大きな本屋に行けば英語学習の本は何千冊もあるが、
玉石混交である。
英語をよく使う仕事柄、英語力のブラッシュアップ
のために英語学習本は結構買うが、この本はその中でも
3本の指に入る。
大変だが、正しい使い方をすれば、力が確実にあがる、
費用対効果で言えば優れた本である。
その他のレビューにも書かれているように、この本は
シャドーイングの本である。シャドーイングとは、
通訳のトレーニングで用いられる技術であり、会話を
聞いたそばから自分の口で再現していくものだ。
だから、この本を買って、いくら熱心に読んでも実力は
まったく伸びない。
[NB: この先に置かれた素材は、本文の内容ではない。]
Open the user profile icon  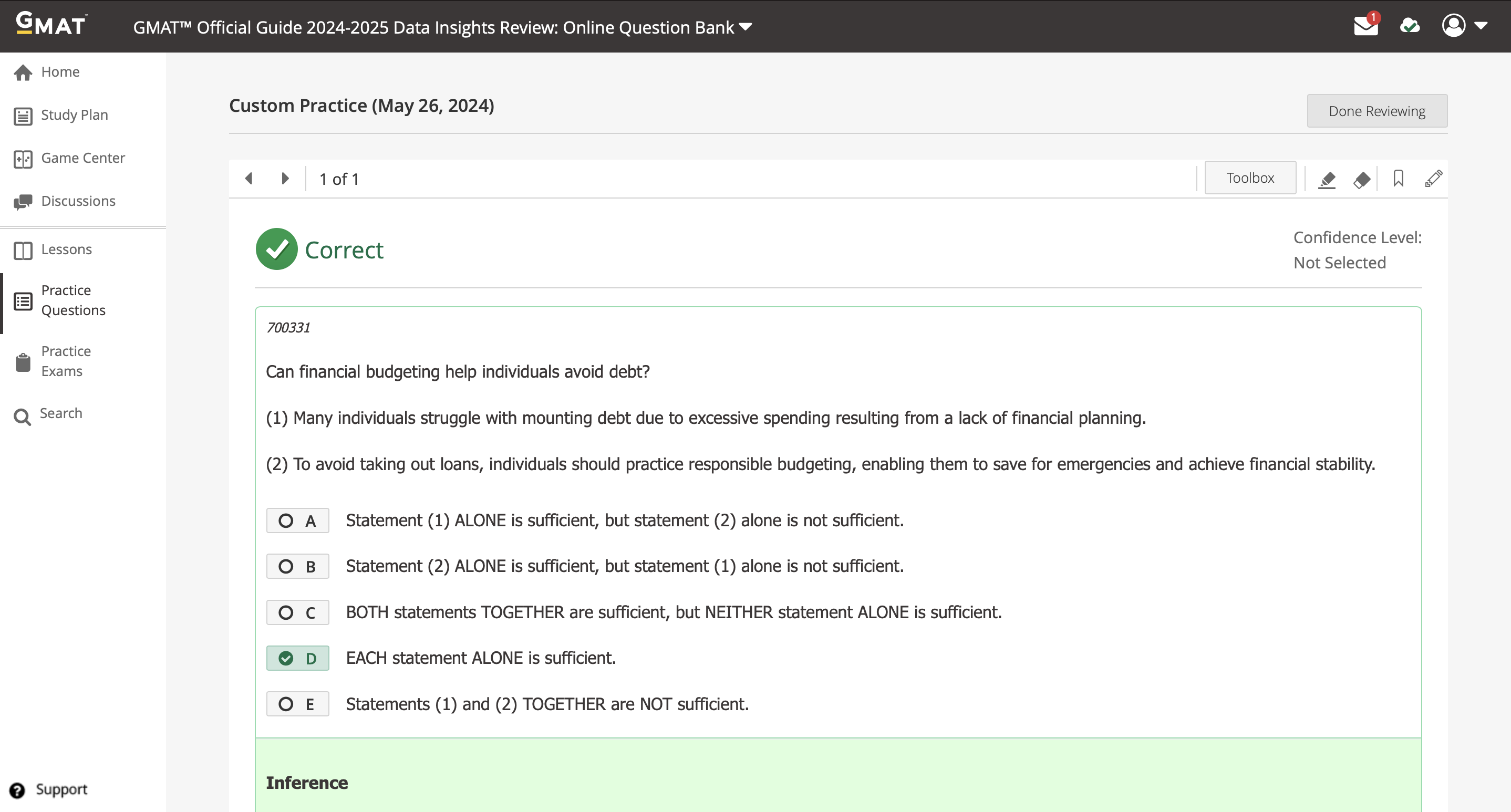[x=1455, y=26]
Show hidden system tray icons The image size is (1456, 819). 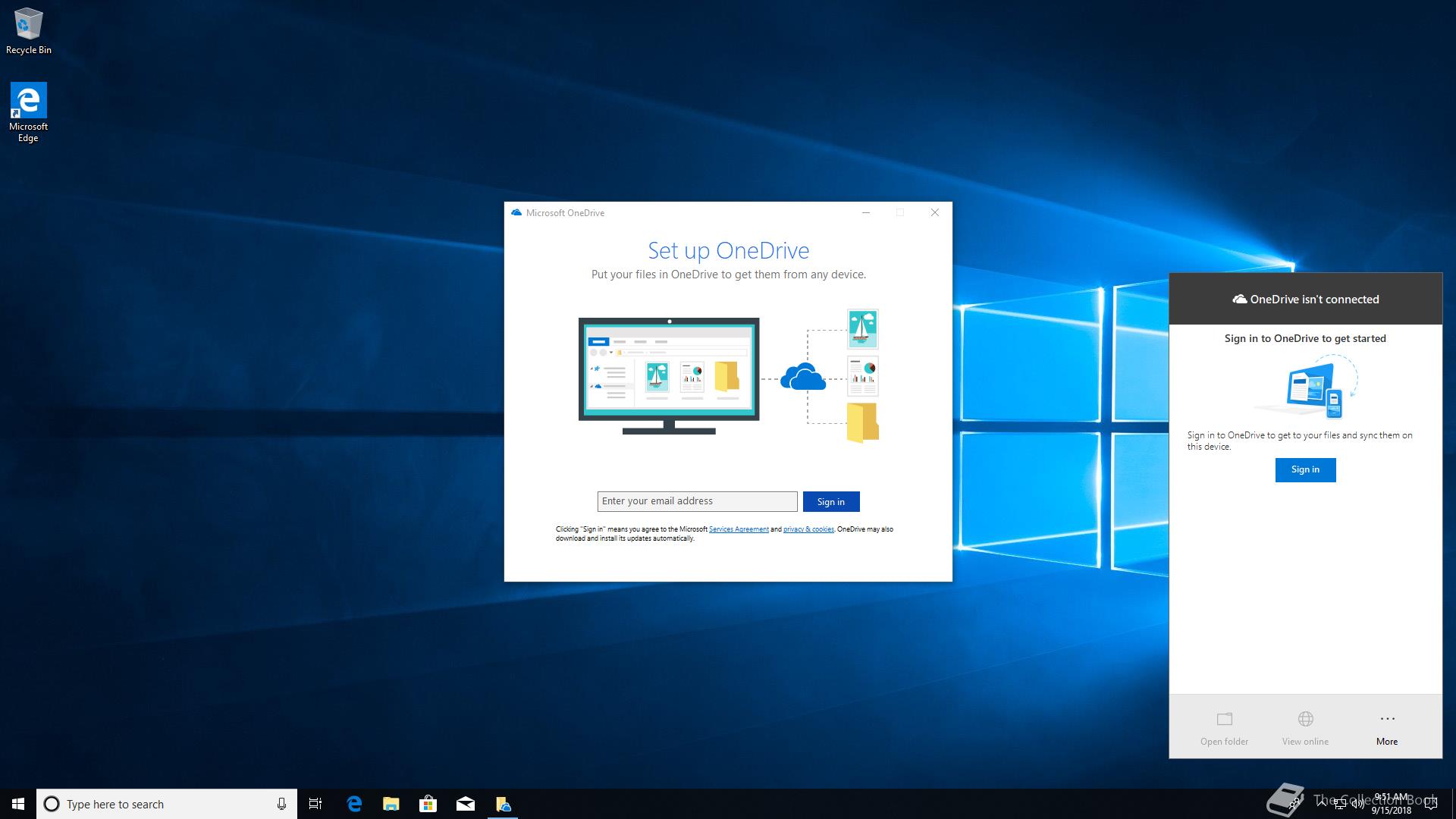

録音機で自分の声を録音しながら、
シャドーイングを何十回もやって、初めて意味がある。
正直、その作業は苦痛だ。
特に、最初はあまりにできなさすぎて、ショックを受ける
人がほとんどだろう。
ただし、やり続けると、なれてきてつらさは薄れるし、
なにより、自分でも驚くほどに英語が聞き取れるようになる。
シャドーイングをするためには、聴いた言葉を頭の中で
一時的に保持する(=リテンション)をする必要がある。
だから、練習してシャドーイングができるようになると、
体が勝手にリテンションをするようになり、リスニングの
力が飛躍的に伸びるのだ。
リスニングの力が確実に一段あがる。
こんな本はないんじゃなかろうか。
いくら英語を聞き流しても、リスニング力は伸びないことに
気がつき始めた人には、特にお勧め。